Spend any amount of time in a grocery store and you’ll see foods labeled in separate categories. Organic, all-natural, naturally raised, grass-fed and grain-fed labels supply shelves and meat counters.
While each one of these categories has its own market, confusion can occur on what defines qualifications for the label.
“Organically labeled meat means that the animal’s diet can consist of any grain or forage product as long as those feed items are certified organic,” says University of Nebraska-Lincoln Extension Educator Lindsay Chichester. “This program is the most strict with the most guidelines, and is governed by the USDA’s National Organic Program (NOP).”
According to the most recent Organic Market Overview, this niche market is gaining steam in sales and now takes up more than 3 percent of U.S. food sales.
For a meat product to qualify as certified organic, livestock must live an antibiotic and hormone-free life (all food naturally contains hormones, this refers to administered). In addition, feed resources are also regulated.
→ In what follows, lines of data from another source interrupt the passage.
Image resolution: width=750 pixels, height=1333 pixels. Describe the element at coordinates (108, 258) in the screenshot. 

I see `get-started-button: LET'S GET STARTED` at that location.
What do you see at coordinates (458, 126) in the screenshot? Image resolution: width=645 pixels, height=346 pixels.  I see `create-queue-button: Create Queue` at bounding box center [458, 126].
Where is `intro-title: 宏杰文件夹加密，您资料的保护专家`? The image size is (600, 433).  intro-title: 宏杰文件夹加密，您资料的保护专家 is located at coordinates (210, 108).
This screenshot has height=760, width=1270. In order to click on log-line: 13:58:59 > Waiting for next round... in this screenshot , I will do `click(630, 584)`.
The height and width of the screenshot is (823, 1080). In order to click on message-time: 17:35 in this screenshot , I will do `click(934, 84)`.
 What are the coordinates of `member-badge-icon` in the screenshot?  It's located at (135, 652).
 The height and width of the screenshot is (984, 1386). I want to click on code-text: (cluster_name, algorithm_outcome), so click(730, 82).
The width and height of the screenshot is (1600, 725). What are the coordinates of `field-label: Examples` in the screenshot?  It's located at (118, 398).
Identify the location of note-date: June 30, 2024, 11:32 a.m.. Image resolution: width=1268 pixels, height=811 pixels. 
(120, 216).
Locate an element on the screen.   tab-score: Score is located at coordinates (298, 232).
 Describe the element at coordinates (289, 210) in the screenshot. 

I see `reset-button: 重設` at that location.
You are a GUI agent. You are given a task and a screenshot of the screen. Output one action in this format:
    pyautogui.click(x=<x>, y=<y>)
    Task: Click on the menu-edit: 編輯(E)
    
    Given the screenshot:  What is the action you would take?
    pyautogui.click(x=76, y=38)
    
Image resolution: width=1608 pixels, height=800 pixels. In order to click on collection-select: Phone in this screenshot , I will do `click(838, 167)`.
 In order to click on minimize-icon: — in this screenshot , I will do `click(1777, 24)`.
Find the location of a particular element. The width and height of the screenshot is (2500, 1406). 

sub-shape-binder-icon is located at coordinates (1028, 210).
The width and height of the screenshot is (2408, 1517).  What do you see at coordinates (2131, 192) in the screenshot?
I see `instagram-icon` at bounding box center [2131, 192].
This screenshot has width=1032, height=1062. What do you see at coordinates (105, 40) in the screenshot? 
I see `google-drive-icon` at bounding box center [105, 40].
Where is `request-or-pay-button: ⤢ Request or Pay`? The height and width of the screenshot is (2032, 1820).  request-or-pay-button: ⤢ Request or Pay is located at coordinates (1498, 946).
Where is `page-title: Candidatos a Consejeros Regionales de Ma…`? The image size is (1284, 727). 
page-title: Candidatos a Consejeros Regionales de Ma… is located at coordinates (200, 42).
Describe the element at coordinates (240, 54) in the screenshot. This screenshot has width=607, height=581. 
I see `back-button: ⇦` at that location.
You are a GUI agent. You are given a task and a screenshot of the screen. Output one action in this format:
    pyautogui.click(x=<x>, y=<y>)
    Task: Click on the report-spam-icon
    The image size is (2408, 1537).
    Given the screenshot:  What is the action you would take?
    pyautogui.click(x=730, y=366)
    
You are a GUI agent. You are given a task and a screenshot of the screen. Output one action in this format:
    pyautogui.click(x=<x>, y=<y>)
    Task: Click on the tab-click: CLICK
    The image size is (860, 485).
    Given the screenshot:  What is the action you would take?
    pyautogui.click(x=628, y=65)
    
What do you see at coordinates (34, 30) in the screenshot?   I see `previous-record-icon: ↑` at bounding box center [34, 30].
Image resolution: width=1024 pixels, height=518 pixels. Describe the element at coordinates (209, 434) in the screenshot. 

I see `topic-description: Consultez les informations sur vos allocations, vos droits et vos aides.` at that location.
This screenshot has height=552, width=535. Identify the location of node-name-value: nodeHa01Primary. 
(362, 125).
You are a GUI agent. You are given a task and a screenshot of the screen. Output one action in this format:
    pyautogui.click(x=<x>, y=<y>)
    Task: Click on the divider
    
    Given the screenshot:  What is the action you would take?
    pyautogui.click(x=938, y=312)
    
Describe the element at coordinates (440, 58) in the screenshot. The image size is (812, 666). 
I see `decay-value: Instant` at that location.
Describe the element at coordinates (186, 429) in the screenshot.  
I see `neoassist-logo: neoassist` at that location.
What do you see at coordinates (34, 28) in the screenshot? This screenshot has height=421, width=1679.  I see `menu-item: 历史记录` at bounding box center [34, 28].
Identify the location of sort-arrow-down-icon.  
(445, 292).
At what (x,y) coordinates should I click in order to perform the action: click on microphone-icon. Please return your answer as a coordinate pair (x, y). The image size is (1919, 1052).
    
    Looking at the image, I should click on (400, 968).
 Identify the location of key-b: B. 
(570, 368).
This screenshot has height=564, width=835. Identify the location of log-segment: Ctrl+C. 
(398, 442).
“To be certified organic, a grain or forage resource must not have had synthetic fertilizers, sewage sludge, irradiation applied, and/or had genetically engineered products produced on that ground in three or more years,” she says.
Something that has potential to confuse consumers is that organic only certifies the livestock’s feed resources, not the finished product. This means that colorant products can be added to the meat during processing.
Chichester is also quick to point out that there is no research confirming organic foods are healthier than conventionally raised foods. Because of lack of preservative use, organically grown products have the possibility of increased contamination of bacteria, parasite and pathogens.
“However, people who may have food allergies, chemical allergies, or intolerance to preservatives may prefer organic food products,” she says. “Additionally, organically produced strawberries, corn, and marionberries may be higher in antioxidants than the conventionally raised form.”
“Meat, poultry, and eggs that carry the “natural” label cannot be altered during processing; this would include the addition of artificial ingredients (spices, marinades, sauces, etc.), the addition of colorants, the additional of chemical preservatives, making the meat minimally processed,” says Chichester.